Mohler writes about Helen Gurley Brown, sexual revolution at The Atlantic

Communications Staff — August 23, 2012

Southern Seminary President R. Albert Mohler Jr. published an essay about Helen Gurley Brown and her contribution to the sexual revolution at The Atlantic website, Aug. 23. Brown, an author and longtime editor of Cosmopolitan magazine, died Aug. 13.

In his essay, “Why the Sexual Revolution Needed a Sexual Revolutionary,” Mohler credits Brown as a major player in the onset of the U.S. sexual revolution of the 1960s.

“When Brown’s Sex and the Single Girl hit the bookstores in 1962, it lit a firestorm of controversy,” he writes. “… [She] dared to scandalize the nation, virtually inventing the ‘single girl’ as a cultural category. Brown urged young women to see themselves as empowered by sex, money, and men — but without any need for the traditional commitment to marriage.”
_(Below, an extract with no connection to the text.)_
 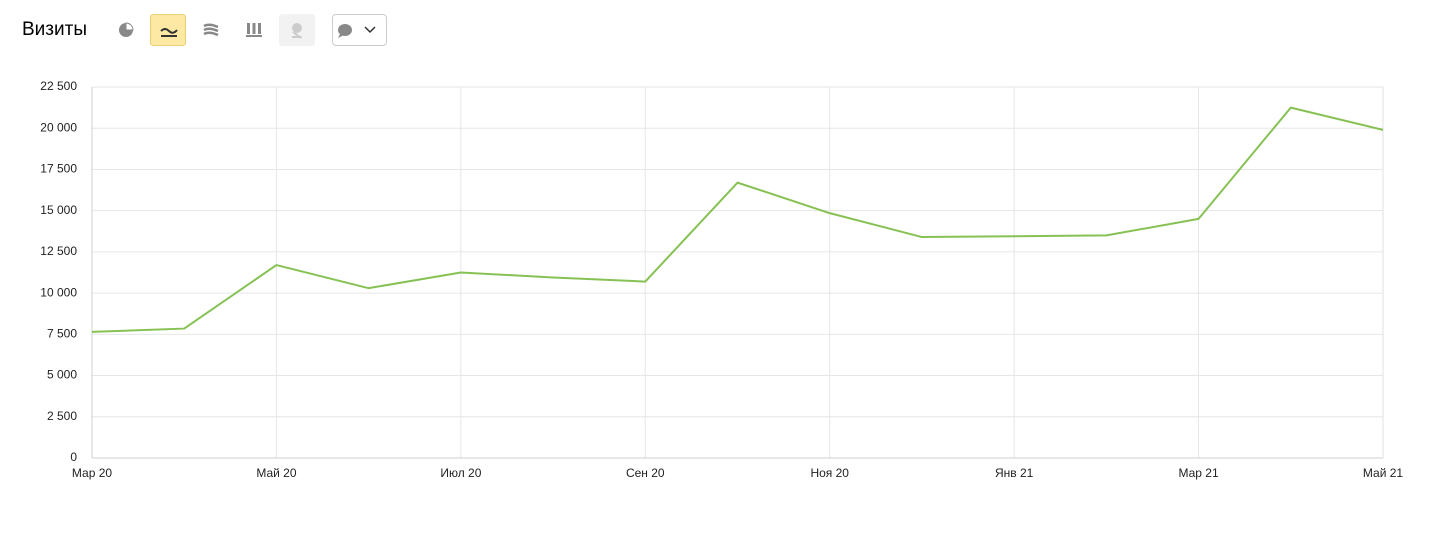 I want to click on pie-icon, so click(x=126, y=30).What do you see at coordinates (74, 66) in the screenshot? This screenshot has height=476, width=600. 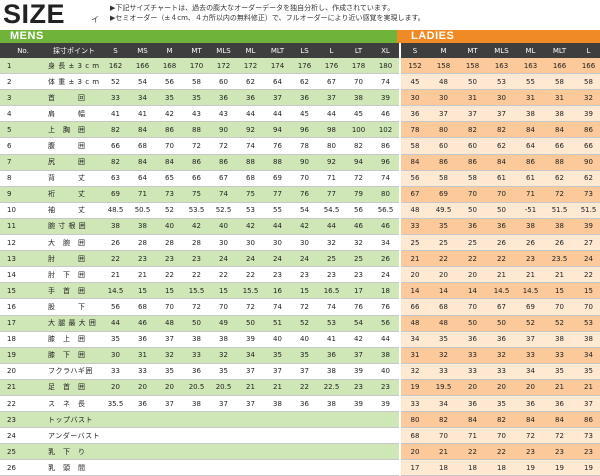 I see `measure-point: 身 長 ± 3 c m` at bounding box center [74, 66].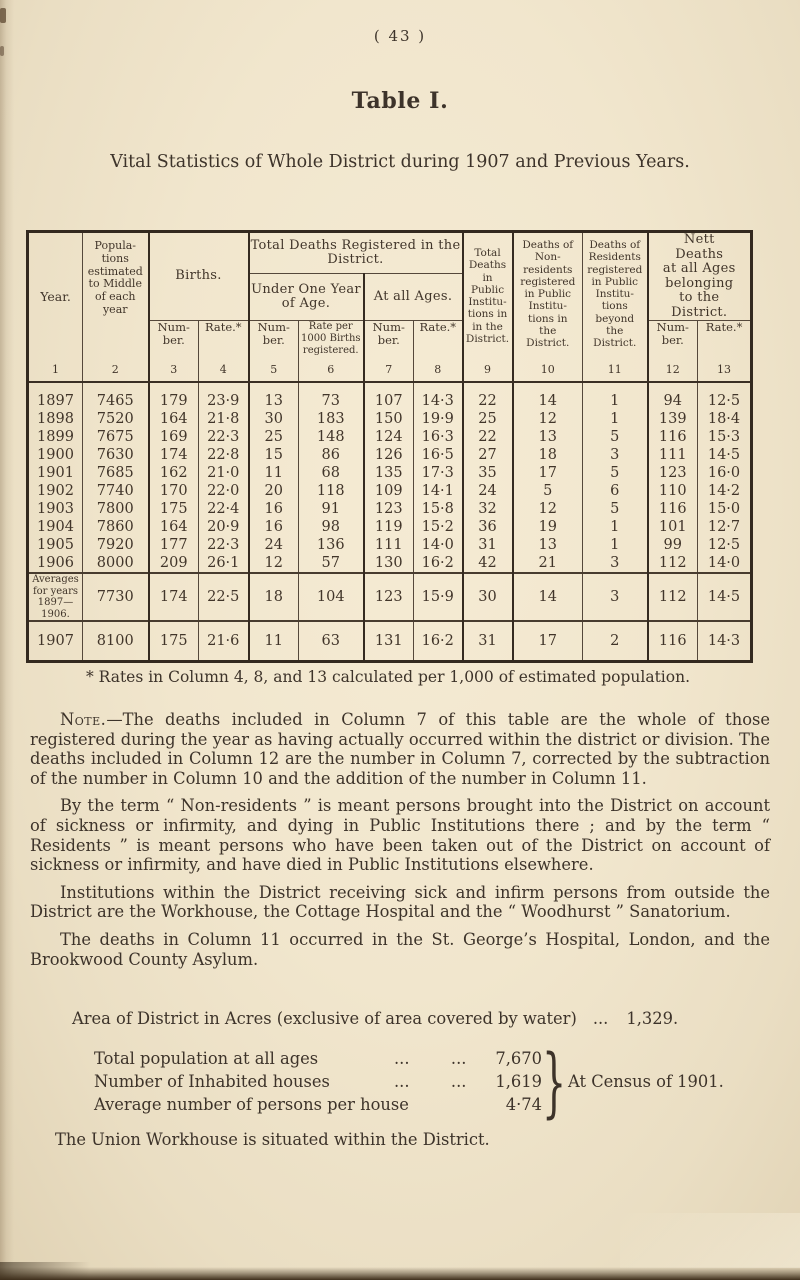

The sexual revolution, according to Mohler, was not an accident. Rather, like any revolution, the actions of an aggregate of individuals contribute to a culture shift over time. In the case of Brown, her persistently provocative writings significantly affected an entire generation.

“Since 1960 we have experienced a moral revolution that has transformed every dimension of American life, and the death of Helen Gurley Brown is a reminder that the sexual revolution did not happen by accident,” Mohler writes. “Like all revolutions, this one required moral revolutionaries.”

He concludes:

She was a living contradiction, who argued that being the single girl was the ideal, but then married; and that married men were fair game for adulterous affairs, but then drew the line at her husband.

The lesson for those who, like me, believe that the sexual revolution represents a moral disaster is that such moral revolutions come like a great tidal surge, led by revolutionaries willing to scandalize mainstream culture, confident that their controversial ideas will one day move into the cultural mainstream. Helen Gurley Brown lived long enough to see it all happen, to mark the 50th anniversary of Sex and the Single Girl and to know that she had played a major role in one of the most significant cultural transformations in human history.